Exercise brief ▸ What is needed here is an exact copy of all the data.

Materials provided ▸
^^^^

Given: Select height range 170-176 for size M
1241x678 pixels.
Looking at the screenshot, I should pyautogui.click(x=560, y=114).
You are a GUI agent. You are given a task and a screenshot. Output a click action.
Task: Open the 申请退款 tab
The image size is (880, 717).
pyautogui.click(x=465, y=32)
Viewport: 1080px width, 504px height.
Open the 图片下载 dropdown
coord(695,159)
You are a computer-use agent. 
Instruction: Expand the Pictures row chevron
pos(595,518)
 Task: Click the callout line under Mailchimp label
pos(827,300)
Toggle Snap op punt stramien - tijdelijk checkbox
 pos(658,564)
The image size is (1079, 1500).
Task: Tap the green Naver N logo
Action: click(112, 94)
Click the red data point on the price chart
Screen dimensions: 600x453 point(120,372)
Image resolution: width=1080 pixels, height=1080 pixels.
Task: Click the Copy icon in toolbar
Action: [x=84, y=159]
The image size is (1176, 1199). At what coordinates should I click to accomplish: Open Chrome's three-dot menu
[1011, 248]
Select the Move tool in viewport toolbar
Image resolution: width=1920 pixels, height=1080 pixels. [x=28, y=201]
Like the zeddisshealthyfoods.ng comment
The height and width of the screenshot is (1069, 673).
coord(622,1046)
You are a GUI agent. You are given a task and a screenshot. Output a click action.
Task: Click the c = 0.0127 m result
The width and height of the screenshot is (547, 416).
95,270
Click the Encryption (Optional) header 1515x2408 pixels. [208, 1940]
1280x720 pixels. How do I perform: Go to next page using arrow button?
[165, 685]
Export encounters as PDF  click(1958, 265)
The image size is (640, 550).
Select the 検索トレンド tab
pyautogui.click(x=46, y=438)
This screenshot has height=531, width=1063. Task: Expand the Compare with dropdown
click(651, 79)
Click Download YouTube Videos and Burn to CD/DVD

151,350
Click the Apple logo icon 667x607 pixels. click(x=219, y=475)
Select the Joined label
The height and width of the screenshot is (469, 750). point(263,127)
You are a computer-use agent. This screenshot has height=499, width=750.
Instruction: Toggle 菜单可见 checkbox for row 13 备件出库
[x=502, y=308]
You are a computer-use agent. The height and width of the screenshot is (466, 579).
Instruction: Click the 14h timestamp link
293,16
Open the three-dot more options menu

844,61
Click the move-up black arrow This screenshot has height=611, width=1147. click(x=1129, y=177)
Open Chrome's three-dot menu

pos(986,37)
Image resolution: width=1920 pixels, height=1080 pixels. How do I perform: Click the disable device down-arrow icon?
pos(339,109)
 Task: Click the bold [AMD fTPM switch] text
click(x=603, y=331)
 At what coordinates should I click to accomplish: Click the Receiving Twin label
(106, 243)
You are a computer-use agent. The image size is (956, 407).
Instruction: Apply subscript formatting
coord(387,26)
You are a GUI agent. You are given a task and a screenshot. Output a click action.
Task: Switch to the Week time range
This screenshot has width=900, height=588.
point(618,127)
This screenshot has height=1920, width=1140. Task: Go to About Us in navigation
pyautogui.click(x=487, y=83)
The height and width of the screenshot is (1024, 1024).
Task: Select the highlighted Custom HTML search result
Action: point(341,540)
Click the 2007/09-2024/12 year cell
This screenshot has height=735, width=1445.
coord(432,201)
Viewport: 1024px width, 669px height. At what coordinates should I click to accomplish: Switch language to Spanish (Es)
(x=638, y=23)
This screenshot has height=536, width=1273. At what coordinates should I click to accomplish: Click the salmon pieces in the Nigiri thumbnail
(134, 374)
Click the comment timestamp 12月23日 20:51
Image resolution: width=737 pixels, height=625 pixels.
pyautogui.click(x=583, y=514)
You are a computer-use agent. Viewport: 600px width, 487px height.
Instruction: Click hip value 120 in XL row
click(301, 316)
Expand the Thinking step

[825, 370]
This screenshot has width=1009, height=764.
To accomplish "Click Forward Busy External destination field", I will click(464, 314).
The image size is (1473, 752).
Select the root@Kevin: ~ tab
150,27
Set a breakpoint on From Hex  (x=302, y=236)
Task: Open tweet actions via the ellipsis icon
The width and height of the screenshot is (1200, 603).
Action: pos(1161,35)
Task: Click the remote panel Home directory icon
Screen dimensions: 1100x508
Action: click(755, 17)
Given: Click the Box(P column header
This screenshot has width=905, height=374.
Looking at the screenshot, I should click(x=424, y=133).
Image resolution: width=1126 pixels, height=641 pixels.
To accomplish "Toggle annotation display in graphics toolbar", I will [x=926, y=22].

^^^^

Worked solution ▸
Given: Select height range 170-176 for size M
1241x678 pixels.
Looking at the screenshot, I should pyautogui.click(x=560, y=114).
You are a GUI agent. You are given a task and a screenshot. Output a click action.
Task: Open the 申请退款 tab
The image size is (880, 717).
pyautogui.click(x=465, y=32)
Viewport: 1080px width, 504px height.
Open the 图片下载 dropdown
coord(695,159)
You are a computer-use agent. 
Instruction: Expand the Pictures row chevron
pos(595,518)
 Task: Click the callout line under Mailchimp label
pos(827,300)
Toggle Snap op punt stramien - tijdelijk checkbox
 pos(658,564)
The image size is (1079, 1500).
Task: Tap the green Naver N logo
Action: click(112, 94)
Click the red data point on the price chart
Screen dimensions: 600x453 point(120,372)
Image resolution: width=1080 pixels, height=1080 pixels.
Task: Click the Copy icon in toolbar
Action: [x=84, y=159]
The image size is (1176, 1199). At what coordinates should I click to accomplish: Open Chrome's three-dot menu
[1011, 248]
Select the Move tool in viewport toolbar
Image resolution: width=1920 pixels, height=1080 pixels. [x=28, y=201]
Like the zeddisshealthyfoods.ng comment
The height and width of the screenshot is (1069, 673).
coord(622,1046)
You are a GUI agent. You are given a task and a screenshot. Output a click action.
Task: Click the c = 0.0127 m result
The width and height of the screenshot is (547, 416).
95,270
Click the Encryption (Optional) header 1515x2408 pixels. [208, 1940]
1280x720 pixels. How do I perform: Go to next page using arrow button?
[165, 685]
Export encounters as PDF  click(1958, 265)
The image size is (640, 550).
Select the 検索トレンド tab
pyautogui.click(x=46, y=438)
This screenshot has height=531, width=1063. Task: Expand the Compare with dropdown
click(651, 79)
Click Download YouTube Videos and Burn to CD/DVD

151,350
Click the Apple logo icon 667x607 pixels. click(x=219, y=475)
Select the Joined label
The height and width of the screenshot is (469, 750). point(263,127)
You are a computer-use agent. This screenshot has height=499, width=750.
Instruction: Toggle 菜单可见 checkbox for row 13 备件出库
[x=502, y=308]
You are a computer-use agent. The height and width of the screenshot is (466, 579).
Instruction: Click the 14h timestamp link
293,16
Open the three-dot more options menu

844,61
Click the move-up black arrow This screenshot has height=611, width=1147. click(x=1129, y=177)
Open Chrome's three-dot menu

pos(986,37)
Image resolution: width=1920 pixels, height=1080 pixels. How do I perform: Click the disable device down-arrow icon?
pos(339,109)
 Task: Click the bold [AMD fTPM switch] text
click(x=603, y=331)
 At what coordinates should I click to accomplish: Click the Receiving Twin label
(106, 243)
You are a computer-use agent. The image size is (956, 407).
Instruction: Apply subscript formatting
coord(387,26)
You are a GUI agent. You are given a task and a screenshot. Output a click action.
Task: Switch to the Week time range
This screenshot has width=900, height=588.
point(618,127)
This screenshot has height=1920, width=1140. Task: Go to About Us in navigation
pyautogui.click(x=487, y=83)
The height and width of the screenshot is (1024, 1024).
Task: Select the highlighted Custom HTML search result
Action: point(341,540)
Click the 2007/09-2024/12 year cell
This screenshot has height=735, width=1445.
coord(432,201)
Viewport: 1024px width, 669px height. At what coordinates should I click to accomplish: Switch language to Spanish (Es)
(x=638, y=23)
This screenshot has height=536, width=1273. At what coordinates should I click to accomplish: Click the salmon pieces in the Nigiri thumbnail
(134, 374)
Click the comment timestamp 12月23日 20:51
Image resolution: width=737 pixels, height=625 pixels.
pyautogui.click(x=583, y=514)
You are a computer-use agent. Viewport: 600px width, 487px height.
Instruction: Click hip value 120 in XL row
click(301, 316)
Expand the Thinking step

[825, 370]
This screenshot has width=1009, height=764.
To accomplish "Click Forward Busy External destination field", I will click(464, 314).
The image size is (1473, 752).
Select the root@Kevin: ~ tab
150,27
Set a breakpoint on From Hex  (x=302, y=236)
Task: Open tweet actions via the ellipsis icon
The width and height of the screenshot is (1200, 603).
Action: pos(1161,35)
Task: Click the remote panel Home directory icon
Screen dimensions: 1100x508
Action: click(755, 17)
Given: Click the Box(P column header
This screenshot has width=905, height=374.
Looking at the screenshot, I should click(x=424, y=133).
Image resolution: width=1126 pixels, height=641 pixels.
To accomplish "Toggle annotation display in graphics toolbar", I will [x=926, y=22].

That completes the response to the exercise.